Soudain tout s'est arrêté. Nous oublions le conflit israélo-palestinien, la guerre en Syrie, le covid, le confinement, le chomage , le terrorisme, les migrants qui meurent en mer, les incertitudes des lendemains qui déchantent. Nous sommes pris dans une émotion collective. Le dauphin va-t-il se laisser sauver? Vont-ils arriver à le ramener en eau profonde? Le temps semble se ralentir, s'allonger. Puis le jet ski s'éloigne de la plage à vitesse lente. Les deux jeunes maîtres nageurs sont allongés de chaque côté du dauphin prenant soin que ses nageoires ne s'abîment pas. Les vagues sont franchies en douceur. Le dauphin laisse faire. Ils s'éloignent au loin là où ils n'y a plus de vagues  écumeuses. Ils le libèrent. L'opération a réussi. Nous sommes contents. Nous nous parlons entre nous. Pourquoi il est venu s'échouer là? Est-il malade? Peut-il survivre coupé des siens? Ses appels au secours seront-ils entendus par les siens? Nos yeux restent fixés sur le grand large. Le temps passe. Il ne revient pas vers nous. Nous espérons qu'il vivra une longue vie de dauphin. 

Biscarrosse plage, dimanche 23 mai 2021, 18h, la plage commence à se vider. C'est une belle fin de journée. Les personnes qui remontent la dune pour rejoindre leurs voitures semblent heureuses et apaisées. Quelques jeunes enfants pleurent de fatigue.
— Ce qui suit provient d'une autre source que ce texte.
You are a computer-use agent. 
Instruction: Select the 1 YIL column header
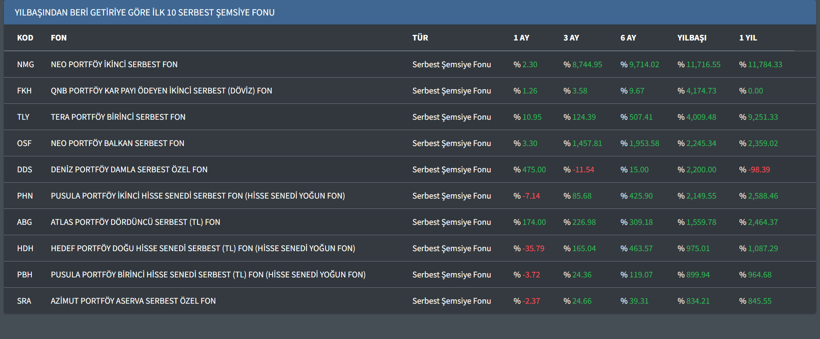(748, 38)
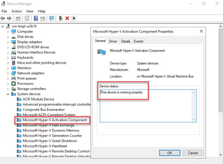The height and width of the screenshot is (164, 223).
Task: Click the Properties sheet toolbar icon
Action: (x=27, y=18)
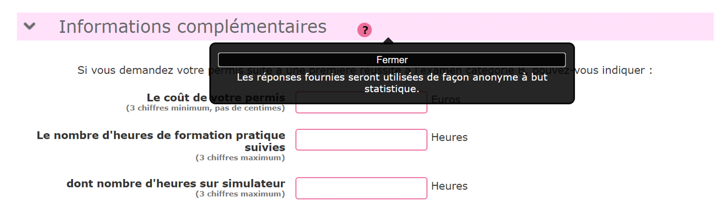
Task: Click the Informations complémentaires section heading
Action: click(193, 27)
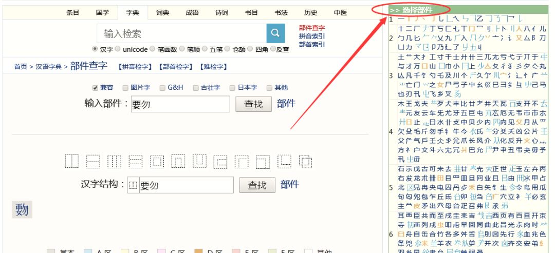The width and height of the screenshot is (555, 253).
Task: Select the top-bottom structure icon
Action: (x=93, y=161)
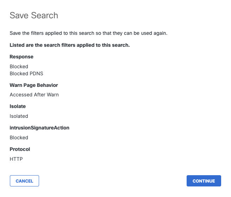Image resolution: width=231 pixels, height=197 pixels.
Task: Click the CONTINUE button
Action: [x=204, y=181]
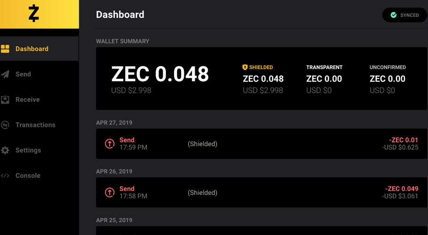The height and width of the screenshot is (235, 428).
Task: Click the red send arrow icon for Apr 26 transaction
Action: [x=110, y=193]
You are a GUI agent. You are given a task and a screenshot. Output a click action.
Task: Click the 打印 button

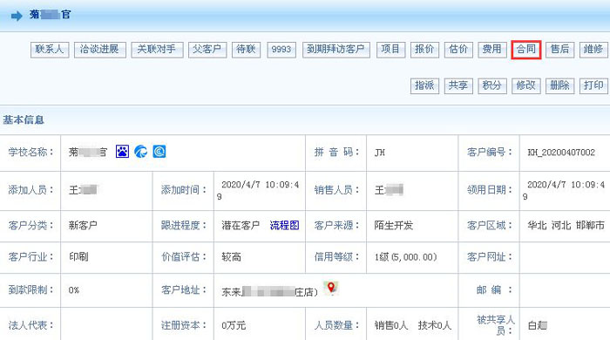point(593,86)
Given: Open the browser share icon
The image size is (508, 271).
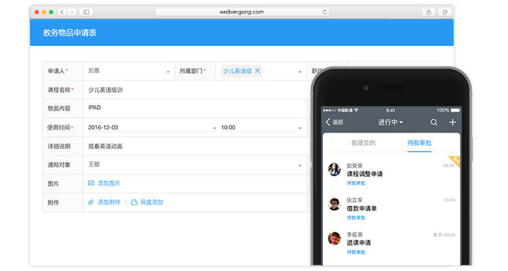Looking at the screenshot, I should (429, 12).
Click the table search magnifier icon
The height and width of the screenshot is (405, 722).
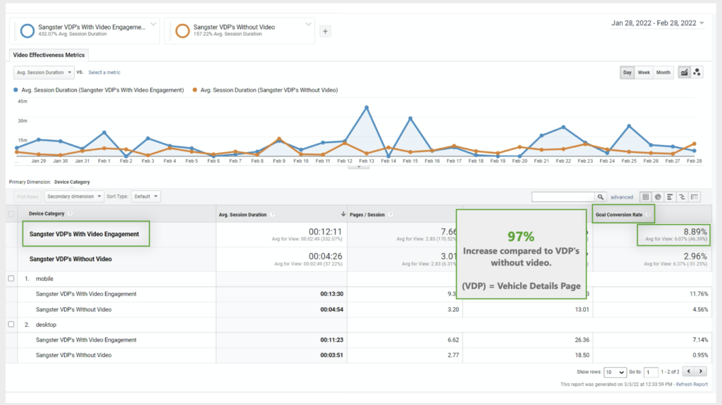(x=601, y=197)
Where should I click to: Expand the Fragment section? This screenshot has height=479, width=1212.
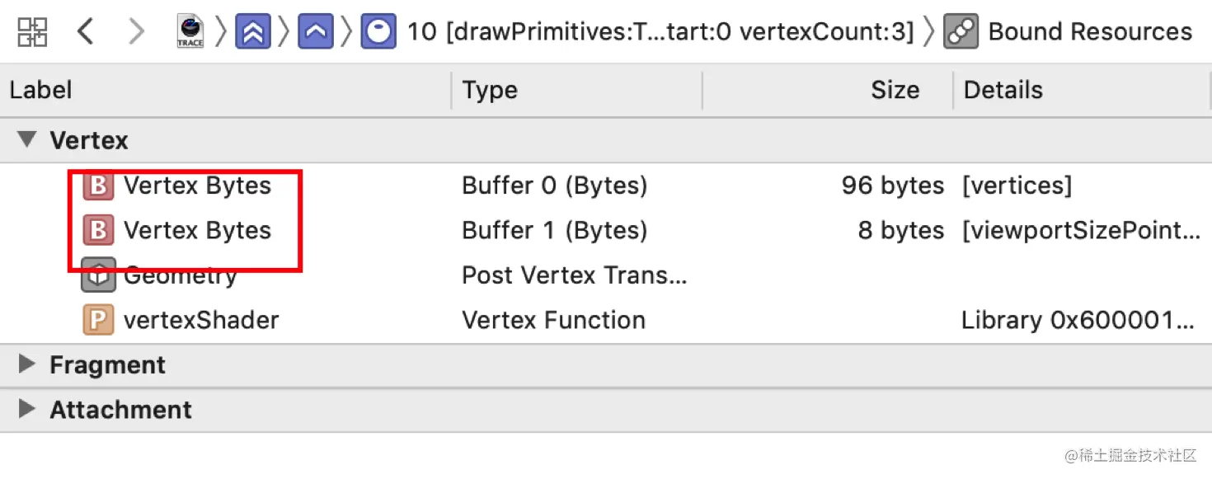coord(28,364)
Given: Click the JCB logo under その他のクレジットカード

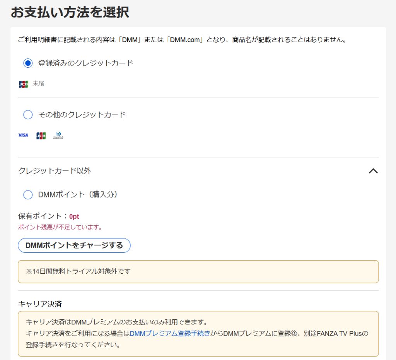Looking at the screenshot, I should [x=41, y=135].
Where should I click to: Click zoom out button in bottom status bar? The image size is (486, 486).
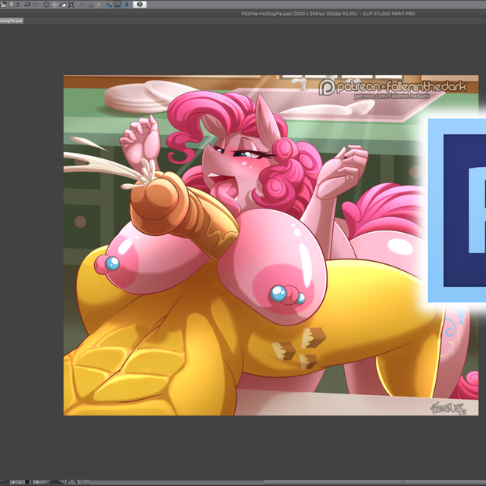coord(14,482)
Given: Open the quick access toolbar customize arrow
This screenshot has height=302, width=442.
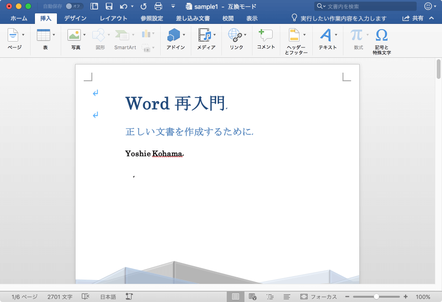Looking at the screenshot, I should coord(173,6).
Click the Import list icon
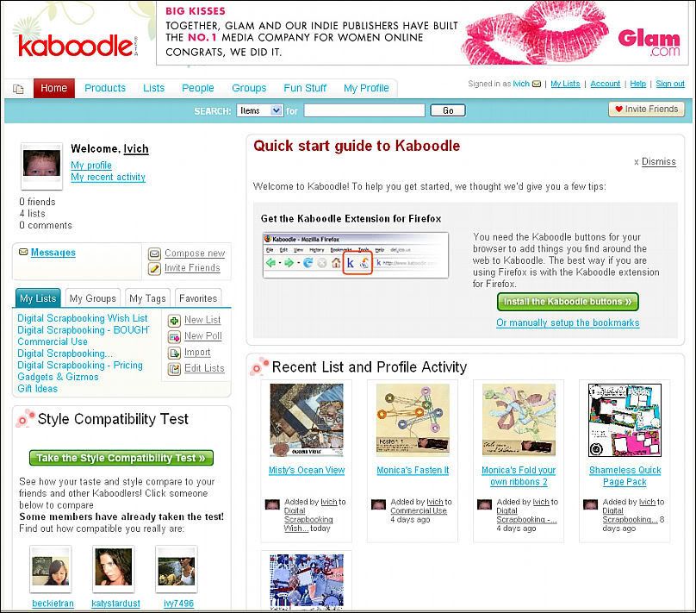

Très peu de personnes portent un masque. 

Biscarrose plage, lundi 24 mai 2021, 14h, il fait froid, il y a du vent, il pluviote un peu. Nous commençons à charger les voitures. Demain nos enfants travaillent, nos petits enfants ont école. Nous nous souhaitons une bonne semaine à venir à tous, nous nous promettons de nous revoir tous ensemble "aux beaux jours " de l'été qui peine à venir.